His father José Lamamié de Clairac y Tirado had been a colonel at the Royal Army and fought on the Northern campaign of the Napoleonic Wars under Pedro Caro y Sureda.
[1] His father moved to Madrid and left him at Salamanca under his family guardianship, considering his infirm health and few expectations of survival were unfit for travelling.
He lived with his aunt María Trespalacios and his uncle Manuel Mercado Dusmet, who had been a guerrilla fighter at the Spanish Independence War under Julián Sánchez.
[1] After the Revolution of 1868 he joined the Carlist army and during the Sexenio Revolucionario he was designated as subcomisario regio of the Salamanca province by pretender Carlos VII.
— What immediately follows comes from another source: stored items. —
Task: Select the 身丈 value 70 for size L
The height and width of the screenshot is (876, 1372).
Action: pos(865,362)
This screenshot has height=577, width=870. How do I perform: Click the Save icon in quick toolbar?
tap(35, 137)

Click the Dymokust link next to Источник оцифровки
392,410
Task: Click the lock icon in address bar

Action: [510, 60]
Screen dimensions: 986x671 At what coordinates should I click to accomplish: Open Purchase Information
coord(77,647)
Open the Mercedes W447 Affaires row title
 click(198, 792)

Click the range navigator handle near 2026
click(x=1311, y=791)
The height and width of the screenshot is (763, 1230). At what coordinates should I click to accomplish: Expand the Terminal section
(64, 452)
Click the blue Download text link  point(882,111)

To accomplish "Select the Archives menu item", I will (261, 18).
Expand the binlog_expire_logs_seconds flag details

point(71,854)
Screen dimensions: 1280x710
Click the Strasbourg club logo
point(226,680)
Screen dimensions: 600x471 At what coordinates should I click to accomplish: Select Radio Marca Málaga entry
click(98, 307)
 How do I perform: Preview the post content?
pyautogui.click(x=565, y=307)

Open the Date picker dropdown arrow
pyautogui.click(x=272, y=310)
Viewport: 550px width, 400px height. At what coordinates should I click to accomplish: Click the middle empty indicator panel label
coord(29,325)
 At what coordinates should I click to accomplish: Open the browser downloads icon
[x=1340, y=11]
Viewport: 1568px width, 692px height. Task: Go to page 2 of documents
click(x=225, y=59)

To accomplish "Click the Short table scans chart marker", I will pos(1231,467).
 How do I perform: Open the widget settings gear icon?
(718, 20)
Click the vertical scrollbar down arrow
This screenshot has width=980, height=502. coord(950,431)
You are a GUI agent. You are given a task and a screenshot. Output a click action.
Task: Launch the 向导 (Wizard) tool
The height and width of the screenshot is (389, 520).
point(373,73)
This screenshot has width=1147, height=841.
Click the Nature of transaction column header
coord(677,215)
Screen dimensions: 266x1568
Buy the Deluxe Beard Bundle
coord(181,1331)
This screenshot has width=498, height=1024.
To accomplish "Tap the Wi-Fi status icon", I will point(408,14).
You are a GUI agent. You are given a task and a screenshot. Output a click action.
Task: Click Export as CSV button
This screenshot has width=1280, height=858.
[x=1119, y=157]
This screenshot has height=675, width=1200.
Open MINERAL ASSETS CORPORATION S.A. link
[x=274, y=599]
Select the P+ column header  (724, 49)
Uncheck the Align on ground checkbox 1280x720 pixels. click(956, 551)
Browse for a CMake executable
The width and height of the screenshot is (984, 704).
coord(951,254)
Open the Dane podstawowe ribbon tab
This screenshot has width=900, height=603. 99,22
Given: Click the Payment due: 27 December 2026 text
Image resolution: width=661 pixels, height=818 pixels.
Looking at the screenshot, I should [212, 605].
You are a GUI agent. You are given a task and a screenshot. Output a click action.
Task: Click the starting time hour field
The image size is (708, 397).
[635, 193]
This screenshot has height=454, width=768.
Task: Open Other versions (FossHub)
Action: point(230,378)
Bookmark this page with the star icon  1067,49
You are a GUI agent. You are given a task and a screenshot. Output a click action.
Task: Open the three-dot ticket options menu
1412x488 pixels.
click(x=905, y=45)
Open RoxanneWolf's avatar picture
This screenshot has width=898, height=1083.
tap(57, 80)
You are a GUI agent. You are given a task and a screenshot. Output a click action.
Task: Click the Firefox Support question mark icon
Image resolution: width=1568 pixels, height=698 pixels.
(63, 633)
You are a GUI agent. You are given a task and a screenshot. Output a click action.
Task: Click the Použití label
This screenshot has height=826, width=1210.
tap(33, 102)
He ran as a counter-revolutionary candidate for Salamanca at the 1869 Spanish general election despite the opposition of the governor of the province, joining the formula of cardinal Miguel García Cuesta, Antonio Aparisi y Guijarro, León Carbonero y Sol, Gaspar Escudero and Nicolás Gallego Sevillano.
He managed to rise 93000 signatures from 381 towns in Salamanca against religious freedom, a merit for which he was chosen as president of the provincial directory of the Association the 7th July 1869.
[5] In 1901 he joined the Catholic Anti-Liberal League of Salamanca and campaigned intensely for Juan Antonio Sánchez del Campo, who would be elected a deputy by the Integrists in June of the same year.
In 1908 he travelled to Rome in representation of the party and offered Pope Pius X to dissolve the organization and El Siglo Futuro if he considered it to be prejudicial for the situation of the Catholic Church in Spain.
He still did not abandon politics and supported Integrist Mariano Arenillas Sáinz for his successful deputy candidacy, ending with the republican-socialist majority in the municipality.